‘ None be so hardy to tell or publish any false news or tales’
For a special project in history in my senior year at the University of Illinois, I produced a research paper on the colonial American newspaper and its role leading up to the break with Great Britain. John Peter Zenger played a central role in that paper and the changing definition of libel then, “false news,” maybe even “fake news.” I saw Richard Kluger’s “Indelible Ink” about Zenger, his trials and the birth of America’s free press.
I had read several of Kluger’s earlier works, and he won a Pulitzer for “Ashes to Ashes.” My personal preference was “Simple Justice,” a two-volume work on Brown vs. Board of Education that came out when I was working in Tidewater Virginia years ago.
I couldn’t resist — for the subject matter and the author.
Early on in the book, I was struck by this quote dating back to the 13th century and the reign of Edward I, the “Hammer of the Scots” on the battlefield but a reformer of the Common Law on the throne.
“From henceforth, none be so hardy to tell or publish any false news or tales whereby discord or occasion of discord or slander may grow between the king and his people or the great men of the realm.”
I thought that could apply to today’s United States.
Surprisingly to me, truth then was a defense against accusations of telling or publishing “false news or tales.”
Those pesky Stuarts three centuries later worked their wonders and that defense was dispatched with autocratic efficiency. Undoubtedly because of their heavy handedness and being tone deaf to “great men” and Parliament, the Stuarts didn’t fare so well on the English throne. Charles I lost his head, and James II was rushed into exile in France.
How did the quote, Stuart history and Zenger apply to today.
Full disclosure: at one point in my career in Virginia, the paper I worked for had more than 10 libel suits filed against it. The paper’s counsel recommended settling three caused by stupidity: i.e. identifying an arrested man as being charged with child molestation, not the burglaries he soon pled to and demanding trial on two others.
I testified as a witness for the plaintiff [“hostile” and was treated as such] and the defense [expert witness to counter one of their expert witnesses’ testimony on terminology and practice — a journalism professor who hadn’t been in a newsroom in years; I had taught journalism at a branch campus of Penn State] at the first trial. The case involved the accidental death of a cocktail waitress, illegal gambling, after hours liquor sales, and the prominent lawyers, elected and appointed officials who patronized the club. One of the plaintiffs was a substitute judge.

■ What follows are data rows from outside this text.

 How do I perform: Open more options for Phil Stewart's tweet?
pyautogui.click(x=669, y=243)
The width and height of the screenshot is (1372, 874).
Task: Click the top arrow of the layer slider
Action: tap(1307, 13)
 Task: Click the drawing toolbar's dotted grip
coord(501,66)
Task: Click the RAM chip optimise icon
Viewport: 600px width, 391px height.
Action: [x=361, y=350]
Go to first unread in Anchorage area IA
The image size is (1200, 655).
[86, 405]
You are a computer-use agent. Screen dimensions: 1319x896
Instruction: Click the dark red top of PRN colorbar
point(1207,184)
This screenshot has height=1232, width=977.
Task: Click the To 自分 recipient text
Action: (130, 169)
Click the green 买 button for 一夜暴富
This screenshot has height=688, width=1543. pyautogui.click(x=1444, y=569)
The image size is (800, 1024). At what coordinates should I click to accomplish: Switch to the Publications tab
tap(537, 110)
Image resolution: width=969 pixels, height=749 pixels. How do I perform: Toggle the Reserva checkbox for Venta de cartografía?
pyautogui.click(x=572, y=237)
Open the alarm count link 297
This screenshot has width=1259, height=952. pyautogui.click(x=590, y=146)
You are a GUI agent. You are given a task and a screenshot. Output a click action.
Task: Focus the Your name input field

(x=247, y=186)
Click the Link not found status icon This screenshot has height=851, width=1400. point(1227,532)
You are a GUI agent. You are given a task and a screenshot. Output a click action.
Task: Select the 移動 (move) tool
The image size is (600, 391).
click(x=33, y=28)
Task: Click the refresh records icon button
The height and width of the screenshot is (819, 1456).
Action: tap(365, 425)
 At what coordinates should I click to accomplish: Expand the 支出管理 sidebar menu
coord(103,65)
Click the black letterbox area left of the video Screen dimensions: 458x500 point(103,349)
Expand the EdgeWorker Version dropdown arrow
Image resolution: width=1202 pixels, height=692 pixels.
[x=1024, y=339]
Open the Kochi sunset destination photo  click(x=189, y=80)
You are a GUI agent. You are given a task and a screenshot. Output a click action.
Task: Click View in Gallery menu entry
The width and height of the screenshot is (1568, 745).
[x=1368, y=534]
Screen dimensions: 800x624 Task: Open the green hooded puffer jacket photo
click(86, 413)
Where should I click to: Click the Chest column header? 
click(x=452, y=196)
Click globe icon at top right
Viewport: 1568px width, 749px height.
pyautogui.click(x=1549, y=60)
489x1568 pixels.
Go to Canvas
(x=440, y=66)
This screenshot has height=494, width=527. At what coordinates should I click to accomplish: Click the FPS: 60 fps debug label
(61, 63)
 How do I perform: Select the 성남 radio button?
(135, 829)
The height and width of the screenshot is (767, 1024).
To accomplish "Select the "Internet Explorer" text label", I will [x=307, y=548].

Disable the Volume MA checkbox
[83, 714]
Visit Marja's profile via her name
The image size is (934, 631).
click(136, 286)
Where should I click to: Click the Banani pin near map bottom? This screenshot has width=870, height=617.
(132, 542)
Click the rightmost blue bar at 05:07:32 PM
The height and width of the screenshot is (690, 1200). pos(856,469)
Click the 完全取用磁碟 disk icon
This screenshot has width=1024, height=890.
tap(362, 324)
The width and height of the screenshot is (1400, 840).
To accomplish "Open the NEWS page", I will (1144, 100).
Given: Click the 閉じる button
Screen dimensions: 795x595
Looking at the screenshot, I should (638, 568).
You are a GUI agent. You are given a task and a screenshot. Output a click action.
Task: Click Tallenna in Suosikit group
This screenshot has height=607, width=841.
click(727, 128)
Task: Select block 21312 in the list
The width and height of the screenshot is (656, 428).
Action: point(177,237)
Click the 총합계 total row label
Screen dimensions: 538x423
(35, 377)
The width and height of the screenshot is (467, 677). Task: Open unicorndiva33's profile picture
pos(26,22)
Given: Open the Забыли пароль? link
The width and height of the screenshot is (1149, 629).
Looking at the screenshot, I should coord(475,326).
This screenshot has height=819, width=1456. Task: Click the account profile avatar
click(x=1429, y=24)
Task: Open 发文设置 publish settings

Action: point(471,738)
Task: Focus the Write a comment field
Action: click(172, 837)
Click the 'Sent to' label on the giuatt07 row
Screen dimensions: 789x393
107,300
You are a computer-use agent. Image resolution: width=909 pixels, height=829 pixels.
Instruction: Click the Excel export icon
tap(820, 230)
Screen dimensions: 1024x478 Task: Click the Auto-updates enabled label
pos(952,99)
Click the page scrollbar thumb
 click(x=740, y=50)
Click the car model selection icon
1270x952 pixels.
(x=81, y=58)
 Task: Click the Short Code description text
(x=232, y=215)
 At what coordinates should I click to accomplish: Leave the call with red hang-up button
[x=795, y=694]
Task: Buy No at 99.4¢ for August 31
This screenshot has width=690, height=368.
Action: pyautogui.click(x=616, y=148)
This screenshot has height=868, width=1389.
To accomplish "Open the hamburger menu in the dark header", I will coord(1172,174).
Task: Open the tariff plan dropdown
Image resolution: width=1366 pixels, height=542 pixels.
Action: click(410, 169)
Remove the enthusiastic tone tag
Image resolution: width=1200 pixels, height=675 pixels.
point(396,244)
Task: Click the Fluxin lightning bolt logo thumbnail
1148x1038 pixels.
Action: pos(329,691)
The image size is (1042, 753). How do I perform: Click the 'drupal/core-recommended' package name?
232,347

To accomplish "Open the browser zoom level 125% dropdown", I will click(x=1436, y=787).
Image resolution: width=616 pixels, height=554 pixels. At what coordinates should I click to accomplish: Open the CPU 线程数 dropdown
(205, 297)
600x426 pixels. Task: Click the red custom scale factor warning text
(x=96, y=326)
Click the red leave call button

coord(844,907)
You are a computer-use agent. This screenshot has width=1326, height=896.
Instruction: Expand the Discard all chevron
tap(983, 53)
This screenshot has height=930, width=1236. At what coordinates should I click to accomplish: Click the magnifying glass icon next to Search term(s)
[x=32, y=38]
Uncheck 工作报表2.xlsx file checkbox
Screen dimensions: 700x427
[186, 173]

Although David Chernicky, the reporter, was named in the suit as were the general manager and families who owned the paper, the case really came down to a headline. David’s testimony was to the point, answering only the questions asked.
The paper won the first case and countersued the plaintiffs for harassment. “Truth” was our defense against the “great men.” Then mysteriously all the other cases languished until they disappeared.
No one but the newspaper wanted to go to trial.
Thank you, John Peter Zenger. Your light still shines — as a cautionary tale to the high and mighty.